Title
Expose cache_control.ttl as a configurable switch in ClaudeAgentOptions (currently hardcoded to 1h in bundled CLI)
Summary
The Anthropic API supports two ephemeral cache tiers — 5-minute (default per the API contract) and 1-hour — via cache_control: {type: "ephemeral", ttl: "5m" | "1h"}. The bundled Claude Code CLI (verified on v2.1.126) appears to send ttl: "1h" unconditionally for all cached prefixes, with no SDK-side way to override.

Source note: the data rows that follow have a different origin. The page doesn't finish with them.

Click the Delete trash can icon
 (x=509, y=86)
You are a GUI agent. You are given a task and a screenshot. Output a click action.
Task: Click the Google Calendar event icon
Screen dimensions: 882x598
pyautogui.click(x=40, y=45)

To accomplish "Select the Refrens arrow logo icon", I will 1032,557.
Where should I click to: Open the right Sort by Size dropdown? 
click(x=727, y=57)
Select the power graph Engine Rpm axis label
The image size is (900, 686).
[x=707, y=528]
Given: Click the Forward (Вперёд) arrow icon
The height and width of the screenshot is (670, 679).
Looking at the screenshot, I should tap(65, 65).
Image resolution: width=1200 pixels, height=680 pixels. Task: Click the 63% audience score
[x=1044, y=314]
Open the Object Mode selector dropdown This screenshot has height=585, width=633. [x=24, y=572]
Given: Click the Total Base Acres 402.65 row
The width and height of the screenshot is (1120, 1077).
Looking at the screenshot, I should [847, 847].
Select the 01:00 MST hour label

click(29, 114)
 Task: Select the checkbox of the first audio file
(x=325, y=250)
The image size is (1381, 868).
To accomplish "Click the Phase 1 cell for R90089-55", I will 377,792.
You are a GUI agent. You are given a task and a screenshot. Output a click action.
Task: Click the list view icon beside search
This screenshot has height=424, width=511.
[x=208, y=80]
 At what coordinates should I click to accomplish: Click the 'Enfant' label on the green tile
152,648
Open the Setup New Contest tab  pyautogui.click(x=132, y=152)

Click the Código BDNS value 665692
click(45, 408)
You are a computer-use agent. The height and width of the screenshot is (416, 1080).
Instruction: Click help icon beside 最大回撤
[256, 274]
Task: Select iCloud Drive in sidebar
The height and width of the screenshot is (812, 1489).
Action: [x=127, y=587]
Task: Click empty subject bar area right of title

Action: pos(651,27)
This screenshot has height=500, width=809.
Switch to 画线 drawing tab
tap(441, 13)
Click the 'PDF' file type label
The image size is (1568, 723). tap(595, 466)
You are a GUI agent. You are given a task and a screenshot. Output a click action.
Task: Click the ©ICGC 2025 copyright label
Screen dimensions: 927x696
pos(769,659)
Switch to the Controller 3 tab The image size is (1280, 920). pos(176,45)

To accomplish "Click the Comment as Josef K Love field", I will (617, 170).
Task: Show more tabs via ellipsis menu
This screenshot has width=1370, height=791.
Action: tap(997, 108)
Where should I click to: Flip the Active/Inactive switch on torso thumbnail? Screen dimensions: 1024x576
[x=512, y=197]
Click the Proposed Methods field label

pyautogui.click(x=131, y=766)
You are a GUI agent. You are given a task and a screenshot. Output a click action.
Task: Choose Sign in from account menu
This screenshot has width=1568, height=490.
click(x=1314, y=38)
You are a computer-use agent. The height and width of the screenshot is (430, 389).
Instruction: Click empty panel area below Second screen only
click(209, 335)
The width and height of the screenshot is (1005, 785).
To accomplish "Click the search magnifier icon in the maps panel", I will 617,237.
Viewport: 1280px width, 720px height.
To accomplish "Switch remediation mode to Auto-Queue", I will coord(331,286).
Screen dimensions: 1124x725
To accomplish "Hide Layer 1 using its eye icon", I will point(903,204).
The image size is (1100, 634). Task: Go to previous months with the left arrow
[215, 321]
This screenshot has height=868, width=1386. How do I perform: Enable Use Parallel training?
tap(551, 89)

This request is not to add 1h support (it's already in use). It's to expose the choice as a configurable parameter on ClaudeAgentOptions, so SDK consumers can deliberately pick the TTL appropriate for their workload — and pay accordingly.
What we observed
Running a no-tool probe through claude-agent-sdk-python v0.1.72 / bundled CLI 2.1.126 against Haiku 4.5, the ResultMessage.usage payload returned:
{
"input_tokens": 4,
"output_tokens": 87,
"cache_creation_input_tokens": 44053,
"cache_creation": {
"ephemeral_5m_input_tokens": 0,
"ephemeral_1h_input_tokens": 44053
},
"cache_read_input_tokens": 0
}
Every cache write went to the 1-hour bucket. We could not find any ClaudeAgentOptions parameter, env var, or CLI flag that influences this — it appears to be hardcoded inside the bundled CLI subprocess.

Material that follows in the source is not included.